The uncertainty surrounding the shutdown was a difficult time for the new brewery. Eventually, though, the brewery’s taproom was able to once again allow guests – albeit with face mask requirements and socially distanced seating.
“It was a very big relief,” Lee says. “The biggest thing was hearing laughter in the taproom. Hearing people laughing was such a good feeling. It made me so happy. It means everyone is having a good time, and that’s all I need.
“Everything we do here, it revolves around people. We just provide the liquid.”
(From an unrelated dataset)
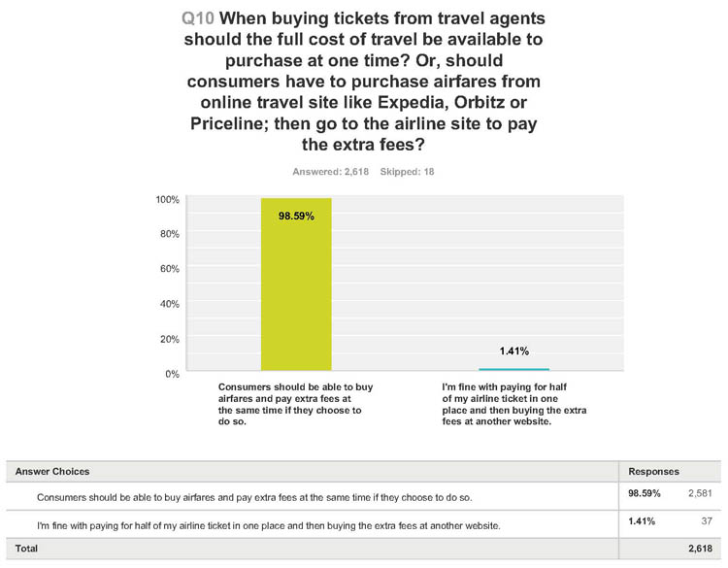
Task: Click the 60% y-axis label
Action: pos(170,268)
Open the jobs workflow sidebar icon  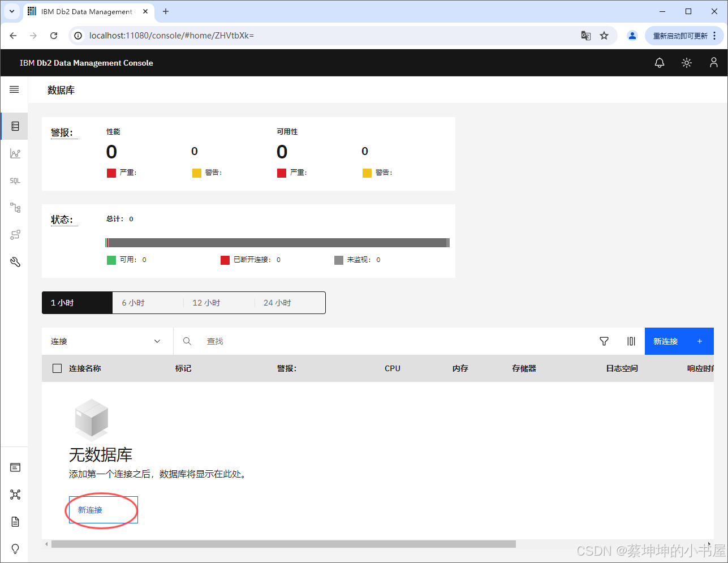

As BarrieHaus Beer Company celebrates a one-year anniversary that once seemed uncertain, the ownership trio views the milestone as a starting block rather than a finish line. They are looking forward to the future, hoping eventually to be able to host more events – especially those aimed at promoting local charities. And they’ve begun canning more products with an eye toward distribution, especially within the neighborhood.
“It has been tough, but everyone is going through the same thing,” Brittney says. “We’ve been able to really rely on our friends in the brewing industry.”
Jim’s love of brewing, especially lagers, comes naturally. His great-great-great grandfather Philip Kling immigrated to the United States in 1863, and founded a brewery in Michigan. Kling’s descendants kept the tradition going, even when the law didn’t allow it.
“If we can make it through this, we can essentially make it through anything,” he says.
“My great-grandfather got shut down by Prohibition. That was an even harder thing to go through. They were running beers illegally to pay some of their bills. Maybe this is destiny. I view it as an opportunity. We’re still going strong, and we’ve got a strong fanbase to show for it.”